The Centre of Inflammation and Metabolism at Department of Infectious Diseases Rigshospitalet (G.v.H., A.S., C.F., C.K., K.M., P.M., B.K.P.), Faculty of Health Sciences, and Department of Biomedical Sciences (G.v.H.), University of Copenhagen, DK-1017 Copenhagen, Denmark; and Copenhagen Muscle Research Centre (G.v.H., A.S., C.F., C.K., K.M.), Rigshospitalet, DK-2100 Copenhagen, Denmark

Address all correspondence and requests for reprints to: G. van Hall, Copenhagen Muscle Research Centre, Rigshospitalet, section 7652, 9 Blegdamsvej, DK-2100, Copenhagen Ø, Denmark. E-mail: gvhall{at}cmrc.dk.

Context: IL-6 is a key modulator of immune function and suggested to be involved in skeletal muscle wasting as seen in sepsis.

Objective: Our objective was to determine the role of IL-6 in human in vivo systemic and skeletal muscle amino acid metabolism and protein turnover.

Subjects and Methods: There were 12 healthy men infused for 3 h with saline (saline, n = 6) or recombinant human IL (rhIL)-6 (n = 6). Systemic and muscle protein turnover was determined with a combination of tracer dilution methodology, primed constant infusion of L-[ring-²H₅]phenylalanine, and femoral arterial-venous blood differences and m. vastus lateralis biopsies after 2-h basal, 3-h infusion, and 3 h after infusion.

Results: The IL-6 concentration after 30-min infusion was approximately 4 (saline) and 140 pg/ml (rhIL-6).
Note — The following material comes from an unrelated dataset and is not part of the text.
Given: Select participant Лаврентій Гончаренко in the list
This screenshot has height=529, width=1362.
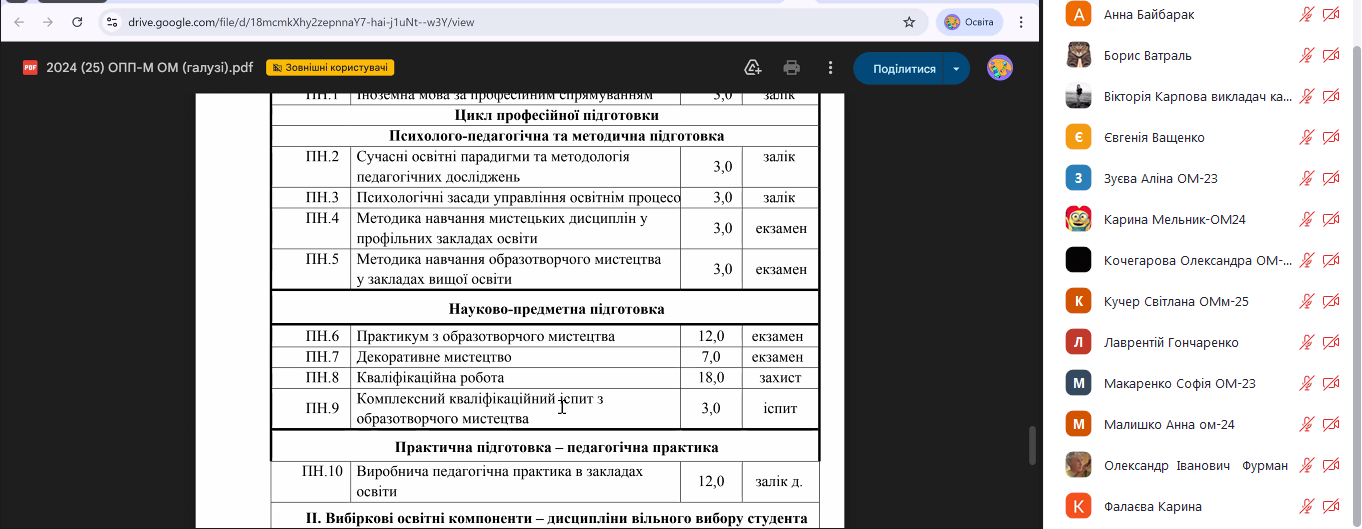Looking at the screenshot, I should click(1172, 343).
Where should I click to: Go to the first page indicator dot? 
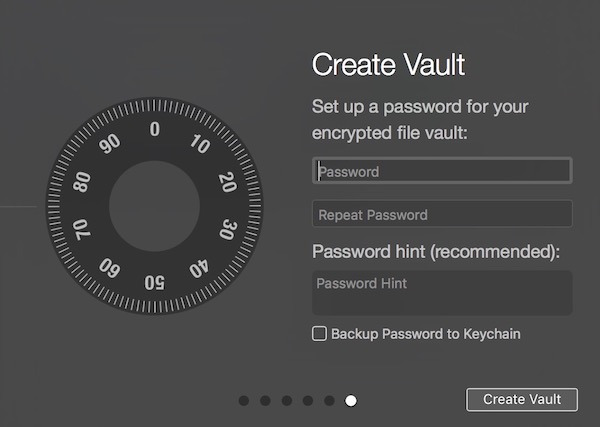pyautogui.click(x=244, y=401)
Three-hour rhIL-6 infusion caused an approximate 50% decrease in muscle protein turnover, albeit synthesis was more suppressed than breakdown, causing a small increase in net muscle protein breakdown. Furthermore, rhIL-6 decreased arterial amino acid concentration with 20–40%, despite the increase net release from muscle.

Conclusions: We demonstrated that IL-6 profoundly alters amino acid turnover. A substantial decrease in plasma amino acids was observed with a concomitant 50% decrease in muscle protein turnover, however, modest increase in net muscle degradation. We hypothesize that the profound reduction in muscle protein turnover and modest increase in net degradation are primarily caused by the reduced plasma amino acid availability and not directly mediated by IL-6.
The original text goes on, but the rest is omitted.